大文件上传

49 阅读9分钟

大文件上传

上传大文件时的痛点

  • 上传时间比较久
  • 中间一旦出错,需要重新上传
  • 一般服务需要对文件的大小进行限制

针对这些问题的解决办法:分片上传

读取文件

import logo from './logo.svg';
import './App.css';
import Upload from './components/Upload';

function App() {
  const handleFileChange = (e: Event) => {
    console.log('File changed:');
    console.log(e.target.files);


  }
  return (
    <div className="App">
      <Upload />
      <input type="file" onChange={handleFileChange} />
    </div>
  );
}

export default App;

文件分片

核心是使用Blob对象的slice方法,上一步获取到选择的文件是一个File对象,他是继承于Blob,所以可以使用slice方法对文件进行分割

用法Blob:slice() 方法 - Web API | MDN

slice()
slice(start)
slice(start, end)
slice(start, end, contentType)
// 分片大小
const CHUNK_SIZE = 1024 * 1024; // 1MB
// 文件分片
const createFileChunk  = (file: File) => {
  const chunks: Blob[] = [];
  let cur = 0;

  while (cur < file.size) {
    const chunk = file.slice(cur, cur + CHUNK_SIZE);
    chunks.push(chunk);
    cur += CHUNK_SIZE;
  }

  return chunks;
}

Hash计算

// 计算hash
const calculateHash =  (chunks: Blob[]) => {
 return new Promise(resolve => {
   // 1. 第一个和最后一个切片全部参与计算
  // 2. 中间切片之计算前两个字节,后两个字节,和中间两个字节

  // 所有参与计算的切片
  const targetChunks: Blob[] = [];

  const spark = new SparkMD5.ArrayBuffer();
  const fileReader = new FileReader();

  chunks.forEach((chunk, index) => {
    if (index === 0 || index === chunks.length - 1) {
      // 第一个和最后一个切片全部参与计算
      targetChunks.push(chunk);
    } else {
      // 中间切片之计算前两个字节,后两个字节,和中间两个字节
      const firstChunks = chunk.slice(0, 2);
      const middleChunks = chunk.slice(CHUNK_SIZE / 2, CHUNK_SIZE / 2 + 2);
      const lastChunks = chunk.slice(CHUNK_SIZE - 2, CHUNK_SIZE);
      targetChunks.push(firstChunks, middleChunks, lastChunks);
    }
  });

  fileReader.readAsArrayBuffer(new Blob(targetChunks));
  fileReader.onload = (e) => {
    spark.append(e.target?.result as ArrayBuffer);
    // console.log('hash:' ,spark.end());
    resolve(spark.end());
  }
 })
};
const hash = await calculateHash(chunks);
console.log(hash);

文件上传

如果上传一个1G的文件,加入每一个分片的大小为1M,那么总的分片大小是1024个分片,浏览器肯定处理不了,因为切片文件太多,浏览器一次创建了太多的请求,这是没有必要的,拿chrome来说,默认的请求并发数为6,过多的请求并部队提升上传速度,反而给浏览器带来了巨大的负担,因此,有必要限制前端请求个数。

如何解决?

创建最大并发数的请求,比如6个,那么同一时刻我们就允许浏览器只发送6个请求,其中,一个请求有了返回结果,就发起下一个新的请求,以此类推,直至所有的请求发送完毕。

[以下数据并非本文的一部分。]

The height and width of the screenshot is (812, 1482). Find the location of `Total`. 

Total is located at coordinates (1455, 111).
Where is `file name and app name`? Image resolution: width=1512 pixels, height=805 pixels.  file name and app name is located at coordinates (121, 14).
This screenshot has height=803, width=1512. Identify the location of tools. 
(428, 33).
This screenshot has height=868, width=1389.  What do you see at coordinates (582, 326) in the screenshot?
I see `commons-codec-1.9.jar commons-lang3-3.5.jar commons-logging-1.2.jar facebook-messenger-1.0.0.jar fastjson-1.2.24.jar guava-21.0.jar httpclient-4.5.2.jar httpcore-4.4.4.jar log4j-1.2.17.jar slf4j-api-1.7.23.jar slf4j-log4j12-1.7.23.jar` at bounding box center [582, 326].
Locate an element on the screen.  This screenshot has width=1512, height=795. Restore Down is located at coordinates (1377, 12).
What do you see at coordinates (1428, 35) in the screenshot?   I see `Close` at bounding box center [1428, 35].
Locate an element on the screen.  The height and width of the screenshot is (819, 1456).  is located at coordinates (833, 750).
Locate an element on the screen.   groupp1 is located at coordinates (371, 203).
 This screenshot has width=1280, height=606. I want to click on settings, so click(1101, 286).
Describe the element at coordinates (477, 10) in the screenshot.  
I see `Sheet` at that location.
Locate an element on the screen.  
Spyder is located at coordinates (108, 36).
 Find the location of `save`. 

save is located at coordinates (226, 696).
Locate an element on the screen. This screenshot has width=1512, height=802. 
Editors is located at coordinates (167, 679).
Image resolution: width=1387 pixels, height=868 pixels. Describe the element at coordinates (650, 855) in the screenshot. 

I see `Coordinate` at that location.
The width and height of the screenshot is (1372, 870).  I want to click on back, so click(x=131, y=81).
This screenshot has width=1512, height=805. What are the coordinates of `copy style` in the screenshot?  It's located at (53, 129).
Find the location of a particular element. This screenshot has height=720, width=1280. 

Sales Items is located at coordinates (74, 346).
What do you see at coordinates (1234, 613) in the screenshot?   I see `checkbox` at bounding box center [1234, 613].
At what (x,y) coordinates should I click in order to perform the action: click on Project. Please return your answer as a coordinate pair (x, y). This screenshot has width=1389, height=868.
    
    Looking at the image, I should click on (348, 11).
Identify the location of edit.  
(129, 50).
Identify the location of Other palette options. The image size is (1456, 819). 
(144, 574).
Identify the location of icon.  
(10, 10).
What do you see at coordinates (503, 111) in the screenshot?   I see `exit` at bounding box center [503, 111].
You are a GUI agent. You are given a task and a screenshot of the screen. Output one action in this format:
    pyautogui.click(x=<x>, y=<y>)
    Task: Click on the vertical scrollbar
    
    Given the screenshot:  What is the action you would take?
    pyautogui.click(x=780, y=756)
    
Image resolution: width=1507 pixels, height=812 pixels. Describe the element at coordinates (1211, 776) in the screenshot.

上传文件时一般还要用到FormData对象,需要把传递的文件还有额外信息放到这个FormData对象里面。

前端实现
// 上传切片
const uploadChunks = async (chunks: Blob[]) => {

  const data = chunks.map((chunk, index) => {
    return {
      fileName,
      chunk,
      chunkHash: `${fileHash}-${index}`,
      fileHash
    }
  })

  const formData = data.map((item) => {
    const _formData = new FormData();
    _formData.append("fileName", item.fileName);
    _formData.append("chunk", item.chunk);
    _formData.append("chunkHash", item.chunkHash);
    _formData.append("fileHash", item.fileHash);
    return _formData;
  })

  const MAX_CONCURRENT = 6; // 最大并发数
  let index = 0;
  const taskPool = [];

  while(index < formData.length) {
    const task= fetch('/upload', {
      method: 'POST',
      body: formData[index]
    })

    
    const _targetTask = taskPool.findIndex(t => t === task);
    
    taskPool.splice( _targetTask)
    taskPool.push(task);

    if(taskPool.length === MAX_CONCURRENT) {
      await Promise.race(taskPool);
    }

    index++;
  }

  // 最后不足MAX_CONCURRENT的任务
  await Promise.all(taskPool);
}
服务端实现

后端在处理文件时需要用到multiparty这个工具,multiparty是一个专门用于Node.js的、专门处理HTTP请求中multiparty/form-data格式数据的库。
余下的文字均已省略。